Stew for the Stewed


Weber Grill with Snow Cap – Casa Stuarti – the winter of our discontent

Week of January 8 – 14, 2018

shrimp risotto

Forgot to take a picture of the porridge, but that allowed us to share this cozy picture from John and Cindy Welsh’s Maryland Farm – Shrimp Risotto by firelight

Monday:                      Barley Porridge with Mushrooms, Onions and Pork

spaghetti with tomatoes

Tuesday:                      Spaghetti with Tomatoes, Mushrooms and Anchovy Butter

egg salad

Wednesday:                Egg Salad with Capers, Dill and Homemade Chips

peppered carrot

Thursday:                    Chicken Broth with Peppered Carrots

Lazy day

Day at home for Beez and the energetic Rusty

Friday:                         Roasted Oysters / Leftover Soup


Saturday:                     Roast Lamb Chops with Brussels Sprouts Slaw

stew bowl

Sunday:                                Kale, Sausage, Rib and Lima Bean Stew

Stewing and stewed might be the best words to describe Uncle Rick and myself after last Sunday’s Steelers game.  Of course, the word ‘stew’ can mean either a confusion of things or ideas or a pot of meat and vegetables cooked in broth or gravy.  As a verb it can mean to cook that pot of stuff or to worry or constantly revolve on a matter of concern or discontent.   Which last definition is pretty much where Rick and I were, as we drowned our sorrows at the Clark Bar after the game, suspended between the shattered hopes that this Steelers team could win the Super Bowl and the bitter-sweet thought that there would be no more fraught Sundays, no more insulating yourself against single-digit temperatures and wind-chills that can shatter a block of aluminum.  (Under the circumstances – brunch and drinks at Max’s, shooters of Auchintosh at a tail-gate, beers at the stadium and a couple of warming shots at the Clark Bar, ‘thought’ is perhaps too defined a word to use for the fog of perception and disappointment we were experiencing at the time.)

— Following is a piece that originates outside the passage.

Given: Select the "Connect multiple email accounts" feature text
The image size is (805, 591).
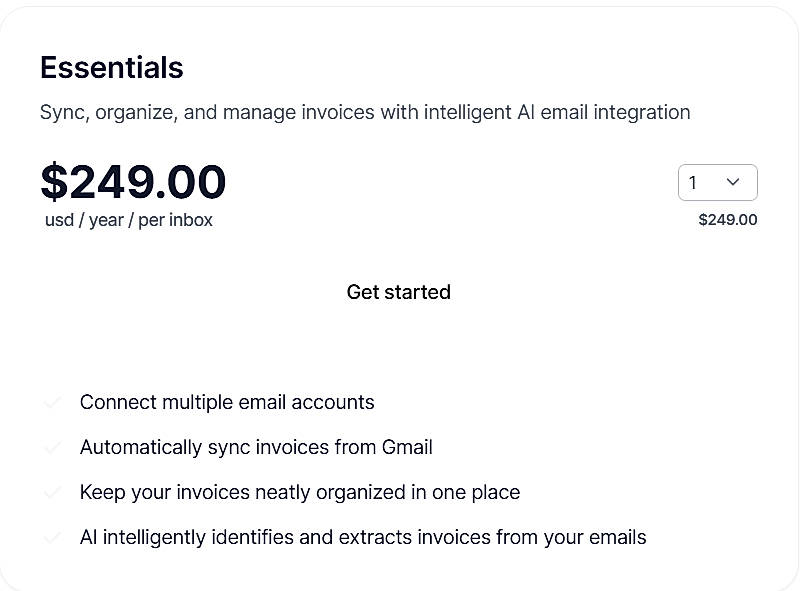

Note:  Beez reminds me that ‘Stew’ is also the general nickname for 5 brothers from Point Breeze, of whom I am the oldest

How do you minister to two frozen, frazzled souls, befuddled with the Steelers’ loss, as well as a goodly amount of alcohol?   Well, you could do worse than to nurse them back to sanity and sobriety with a goodly helping of Jacques Pépin’s Kale, Sausage, Ribs and Lima Bean Stew.  In fact, take our advice and administer this savory, comforting potion to anyone suffering from a serious loss of heart or of feeling in their fingers and toes.

And the stew, while it did not take away the sting of the loss or sober us up immediately, helped us see things in perspective, regain control of our consonants, our emotions and one or two bodily functions.

What more can you ask for?  [Well, perhaps the recipe, which you’ll find below]



(adapted from Jacques Pépin’s Heart and Soul in the Kitchen)


Actual Cooking takes about 2 ½ hours – You’ll want to cure the ribs 24 hours ahead

Ingredients:                                                       (serves 8 or more)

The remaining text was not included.